LOL. You want same person to be responsible for quarterly profits, long term investments and risks assessment. And than will act surprised when it crashes.
> The issue was all the "dry powder" that the bank accumulated over the past year.
Who is to blame for allowing the operating issues you explained? I’d argue it’s the CEO. All CEOs know that can’t just ignore the X when a CxO role is vacant. But that’s what you are saying happened.
It means when the CRO left, the bank would have had to immediately appoint someone else into the position. Which all banks should be prepared to do. That is basic succession planning.
What is especially ridiculous with SVB is the CEO made the CRO give up the position and remained employed there for several more months. This wasn’t a surprise. The CEO forced the resignation on the CEO’s schedule with no successor in the wings.
I don't think so. I think they are saying that if the original regulations were still in place, the bank would not have been able to make these "investments" even without a Risk Officer.
Exactly, listen to anyone in banking. The idea of buying and holding such long dated MBS and LETTING YOUR HEDGES EXPIRE just as the Fed was raising rates is just unheard of. Even if they were allowed, it was spectacularly unwise and not just in hindsight.
https://youtu.be/GdfYnqyu7v8 There are multiple banking insiders who've discussed this that come to the same conclusion, here's a simple one for those who don't want to do any research, just WTF?!?
But why were they allowed to do this? Why could they add $120B in low interest bonds when rates were low and lots of cash was coming in during the pandemic?
Because the regulations were loosened in May of 2018 with lobbying by SVB (and possibly Thiel himself) they were just below the $250B limit. Also, what the hell were companies doing with $250M deposits earning nothing (not being swept into MoneyMarkets), when they could have been making $10M a year and been safe from losing it? Apparently, because their VCs recommended it.
Isn't that just as bad? If it's illegal to act without a risk manager, you can't make bad risk decisions or investments like SVB did, but you can't make good or necessary ones either.
There are obviously legal exceptions? It could be that you make a notice to the government that this is happened and they just increase scrutiny on you until you’ve hired someone?
It’s not like this is the only business with legal requirements for specific roles.
All true, but any CEO or COO should be fully cognizant of these same risk profiles. Fiduciary responsibility is a real thing. I can’t see anything but malfeasance here. Seems highly unlikely it was ignorance.
You don't need to be a Chief Risk Officer to know that a huge low yield long-term bond is a liability in a high interest rate environment. Clearly they thought the party would never end.
Assuming the CEO was not aware is unfathomable. Degree in business, started as a loan officer in the 90s.
I guess he's just assumed that the problem was not necessarily fatal and was effectively betting on it. Very easy to imagine - moose in the headlights type of reaction.

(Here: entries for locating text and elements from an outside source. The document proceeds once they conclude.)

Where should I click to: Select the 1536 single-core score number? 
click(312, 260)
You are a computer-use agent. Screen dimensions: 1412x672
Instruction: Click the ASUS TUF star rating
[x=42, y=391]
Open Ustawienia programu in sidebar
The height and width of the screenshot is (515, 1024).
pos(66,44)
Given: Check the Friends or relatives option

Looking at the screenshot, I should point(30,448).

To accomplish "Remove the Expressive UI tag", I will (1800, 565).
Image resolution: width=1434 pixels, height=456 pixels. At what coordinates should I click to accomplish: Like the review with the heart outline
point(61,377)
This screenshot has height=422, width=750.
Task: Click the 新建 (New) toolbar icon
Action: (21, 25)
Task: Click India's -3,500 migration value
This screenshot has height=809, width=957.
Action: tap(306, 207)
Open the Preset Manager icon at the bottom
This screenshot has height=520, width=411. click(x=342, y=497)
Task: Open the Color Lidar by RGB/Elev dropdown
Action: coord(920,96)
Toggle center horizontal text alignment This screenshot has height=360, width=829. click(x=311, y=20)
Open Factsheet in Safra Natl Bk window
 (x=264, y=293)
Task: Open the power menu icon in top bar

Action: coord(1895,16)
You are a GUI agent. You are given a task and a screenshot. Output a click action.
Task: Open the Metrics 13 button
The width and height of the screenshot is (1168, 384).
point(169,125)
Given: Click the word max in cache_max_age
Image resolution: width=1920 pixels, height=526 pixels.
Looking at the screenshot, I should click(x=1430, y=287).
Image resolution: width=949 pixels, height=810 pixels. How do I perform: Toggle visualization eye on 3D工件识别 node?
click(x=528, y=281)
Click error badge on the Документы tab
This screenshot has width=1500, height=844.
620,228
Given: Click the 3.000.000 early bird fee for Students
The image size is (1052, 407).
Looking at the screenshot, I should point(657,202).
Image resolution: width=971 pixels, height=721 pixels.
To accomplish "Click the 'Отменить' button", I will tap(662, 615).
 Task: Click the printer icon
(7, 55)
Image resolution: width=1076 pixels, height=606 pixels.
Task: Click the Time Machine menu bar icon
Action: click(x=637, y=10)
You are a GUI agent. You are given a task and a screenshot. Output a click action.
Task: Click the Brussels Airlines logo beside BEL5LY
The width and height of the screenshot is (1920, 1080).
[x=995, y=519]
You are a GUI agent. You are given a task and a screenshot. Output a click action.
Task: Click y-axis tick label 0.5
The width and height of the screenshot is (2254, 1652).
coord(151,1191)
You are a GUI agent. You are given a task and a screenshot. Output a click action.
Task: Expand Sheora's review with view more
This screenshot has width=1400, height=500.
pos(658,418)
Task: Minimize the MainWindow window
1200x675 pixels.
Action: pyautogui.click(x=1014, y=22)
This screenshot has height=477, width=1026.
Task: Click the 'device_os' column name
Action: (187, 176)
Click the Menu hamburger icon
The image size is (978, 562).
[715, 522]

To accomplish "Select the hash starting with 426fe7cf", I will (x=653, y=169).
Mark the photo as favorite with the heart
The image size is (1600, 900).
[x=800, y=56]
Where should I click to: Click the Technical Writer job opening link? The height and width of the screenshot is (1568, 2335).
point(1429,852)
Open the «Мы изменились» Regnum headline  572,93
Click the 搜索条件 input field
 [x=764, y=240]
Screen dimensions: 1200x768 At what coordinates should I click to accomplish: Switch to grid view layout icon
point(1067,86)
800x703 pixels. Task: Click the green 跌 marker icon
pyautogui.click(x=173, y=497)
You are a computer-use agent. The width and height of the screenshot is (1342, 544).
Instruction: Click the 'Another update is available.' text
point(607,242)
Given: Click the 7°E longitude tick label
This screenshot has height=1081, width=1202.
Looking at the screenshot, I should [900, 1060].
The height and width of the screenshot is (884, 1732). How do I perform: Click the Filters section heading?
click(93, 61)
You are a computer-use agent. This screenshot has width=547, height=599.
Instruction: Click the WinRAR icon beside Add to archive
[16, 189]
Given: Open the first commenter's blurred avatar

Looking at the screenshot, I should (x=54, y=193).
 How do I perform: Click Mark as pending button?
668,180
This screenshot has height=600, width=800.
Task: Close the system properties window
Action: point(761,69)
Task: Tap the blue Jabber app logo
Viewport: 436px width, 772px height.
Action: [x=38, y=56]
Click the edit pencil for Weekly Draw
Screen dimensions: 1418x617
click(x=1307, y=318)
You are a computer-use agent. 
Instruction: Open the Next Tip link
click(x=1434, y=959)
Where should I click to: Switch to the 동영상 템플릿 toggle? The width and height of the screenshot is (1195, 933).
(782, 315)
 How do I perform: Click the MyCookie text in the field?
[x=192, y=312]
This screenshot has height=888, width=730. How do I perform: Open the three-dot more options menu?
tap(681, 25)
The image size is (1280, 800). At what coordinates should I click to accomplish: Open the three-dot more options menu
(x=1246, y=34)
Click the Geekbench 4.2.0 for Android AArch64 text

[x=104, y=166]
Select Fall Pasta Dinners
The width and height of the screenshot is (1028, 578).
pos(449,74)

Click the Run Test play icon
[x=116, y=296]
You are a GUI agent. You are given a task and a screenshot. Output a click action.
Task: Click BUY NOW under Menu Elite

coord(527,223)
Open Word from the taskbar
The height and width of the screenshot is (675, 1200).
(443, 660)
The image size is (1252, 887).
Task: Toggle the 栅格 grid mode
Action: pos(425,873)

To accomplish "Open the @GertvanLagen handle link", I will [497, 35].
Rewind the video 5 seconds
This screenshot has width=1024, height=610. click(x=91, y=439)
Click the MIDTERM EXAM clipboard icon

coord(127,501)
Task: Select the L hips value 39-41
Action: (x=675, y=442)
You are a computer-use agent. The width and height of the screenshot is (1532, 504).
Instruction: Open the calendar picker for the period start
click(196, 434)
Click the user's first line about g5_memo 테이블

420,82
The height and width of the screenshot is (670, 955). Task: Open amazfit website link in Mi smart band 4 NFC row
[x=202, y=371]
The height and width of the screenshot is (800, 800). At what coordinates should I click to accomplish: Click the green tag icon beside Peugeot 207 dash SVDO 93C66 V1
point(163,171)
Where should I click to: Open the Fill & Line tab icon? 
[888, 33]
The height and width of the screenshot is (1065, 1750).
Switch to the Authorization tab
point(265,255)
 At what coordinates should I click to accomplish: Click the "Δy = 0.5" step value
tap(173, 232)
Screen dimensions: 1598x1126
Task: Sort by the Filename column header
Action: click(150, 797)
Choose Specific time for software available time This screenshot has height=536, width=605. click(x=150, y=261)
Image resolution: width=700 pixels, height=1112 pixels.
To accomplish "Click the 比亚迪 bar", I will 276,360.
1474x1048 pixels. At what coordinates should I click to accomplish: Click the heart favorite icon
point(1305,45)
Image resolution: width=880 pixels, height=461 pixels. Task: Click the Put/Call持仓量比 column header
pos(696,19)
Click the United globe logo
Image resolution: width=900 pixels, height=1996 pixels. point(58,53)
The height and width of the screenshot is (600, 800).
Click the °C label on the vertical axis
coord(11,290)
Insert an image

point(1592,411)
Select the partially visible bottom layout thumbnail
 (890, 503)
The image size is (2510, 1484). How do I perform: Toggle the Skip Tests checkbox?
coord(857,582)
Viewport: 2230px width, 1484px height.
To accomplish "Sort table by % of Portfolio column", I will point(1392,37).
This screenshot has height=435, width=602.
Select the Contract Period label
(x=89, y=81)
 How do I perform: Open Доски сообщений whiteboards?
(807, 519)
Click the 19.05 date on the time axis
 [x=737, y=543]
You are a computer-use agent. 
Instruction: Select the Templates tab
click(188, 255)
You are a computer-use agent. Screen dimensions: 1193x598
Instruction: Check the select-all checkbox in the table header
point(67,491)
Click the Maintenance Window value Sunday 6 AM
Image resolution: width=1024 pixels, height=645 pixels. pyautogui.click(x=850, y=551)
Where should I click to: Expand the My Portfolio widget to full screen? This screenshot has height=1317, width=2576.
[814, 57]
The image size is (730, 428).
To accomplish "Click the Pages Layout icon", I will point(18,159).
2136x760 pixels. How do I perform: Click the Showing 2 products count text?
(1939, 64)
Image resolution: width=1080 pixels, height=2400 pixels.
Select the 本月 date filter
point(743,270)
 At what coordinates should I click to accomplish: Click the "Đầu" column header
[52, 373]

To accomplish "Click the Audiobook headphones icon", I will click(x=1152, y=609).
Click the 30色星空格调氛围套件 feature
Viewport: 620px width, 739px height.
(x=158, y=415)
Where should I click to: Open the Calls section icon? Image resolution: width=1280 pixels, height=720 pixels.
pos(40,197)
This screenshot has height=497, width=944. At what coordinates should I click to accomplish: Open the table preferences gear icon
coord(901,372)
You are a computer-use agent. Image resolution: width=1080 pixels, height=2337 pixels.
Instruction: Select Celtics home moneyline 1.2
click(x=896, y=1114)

SVB didn't have a Chief Risk Officer from April 2022 through January 2023. They were flying blind. While the Fed raised interest rates, the bank seemingly moved forward without any risk assessments.
A new Chief Risk Officer was named in January 2023. The top insiders then sold tons of shares in February, suggesting that they all realized something was wrong. In the next public report on March 8th at 4pm, they announce a capital raise to offset their now booked losses. This sets off a bank run on March 9th. And the rest is history.
-----------
Maybe instead of blaming the bank run on March 9th (the lit match), they need to focus more on the 10+ months of poor risk assessments and blatant insider-trading in February (suggesting that the higher-ups discovered the issue and acted upon it for personal financial gains).
--------------
Sure, the email / press release on March 8th was poorly written. So poorly written it set off a bankrun. The CEO deserves some of the blame here for such shoddy writing that set off the stampede.
But that wasn't the issue. The issue was all the "dry powder" that the bank accumulated over the past year.